In my recent book, whose title escapes me, I cite one of those small anecdotes that seems almost too perfect a distillation of Continental politics. It was a news item from 2005: A fellow in Marseilles was charged with fraud because he lived with the dead body of his mother for five years in order to continue receiving her pension of 700 euros a month.

She was 94 when she croaked, so she'd presumably been enjoying the old government check for a good three decades or so, but her son figured he might as well keep the money rolling in until her second century and, with her corpse tucked away under a pile of rubbish in the living room, the female telephone voice he put on for the benefit of the social services office was apparently convincing enough.

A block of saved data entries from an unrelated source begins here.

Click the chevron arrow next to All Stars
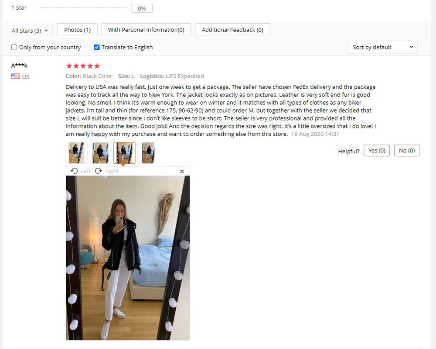Viewport: 436px width, 349px height. (46, 31)
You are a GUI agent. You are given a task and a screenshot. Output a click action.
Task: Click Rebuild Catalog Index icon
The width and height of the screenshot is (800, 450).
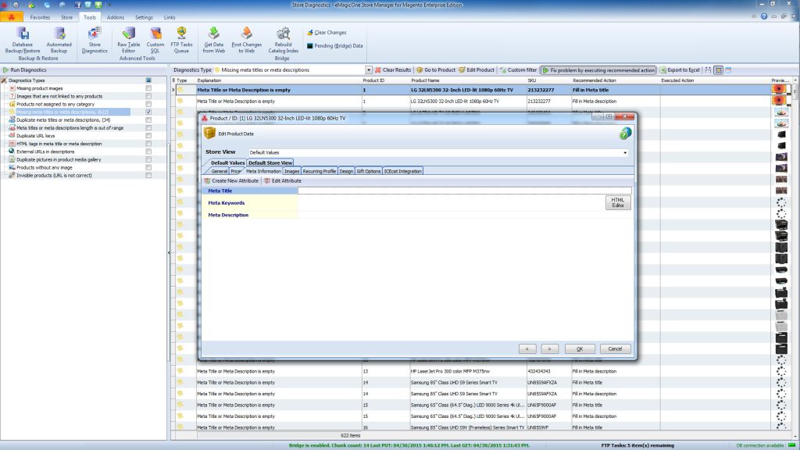[282, 39]
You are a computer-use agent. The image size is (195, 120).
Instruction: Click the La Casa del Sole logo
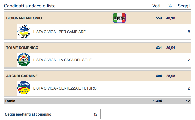click(x=24, y=60)
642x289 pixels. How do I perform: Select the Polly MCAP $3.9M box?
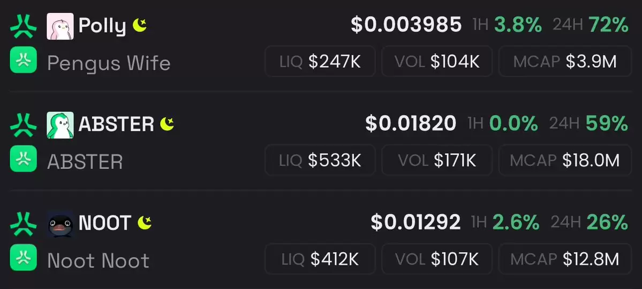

As the Reuters headline put it: "Frenchman Lived With Dead Mother To Keep Pension."

Think of France as that flat in Marseilles, and its economy as the dead mother, and the country's many state benefits as monsieur's deceased mom's benefits. To the outside observer, the French give the impression they can live with the stench of death as long as the government benefits keep coming. If that's the case, the new president will have the shortest of honeymoons.
If Sarkozy tries to offer any practial reforms to cut back on all those welfare guarantees, expect more rioting in the streets. The real question will be if Sarkozy will take his mandate from the huge voting turnout in yesterday's election to hang tough in his efforts to yank France back from the edge of the cliff they're streaming towards.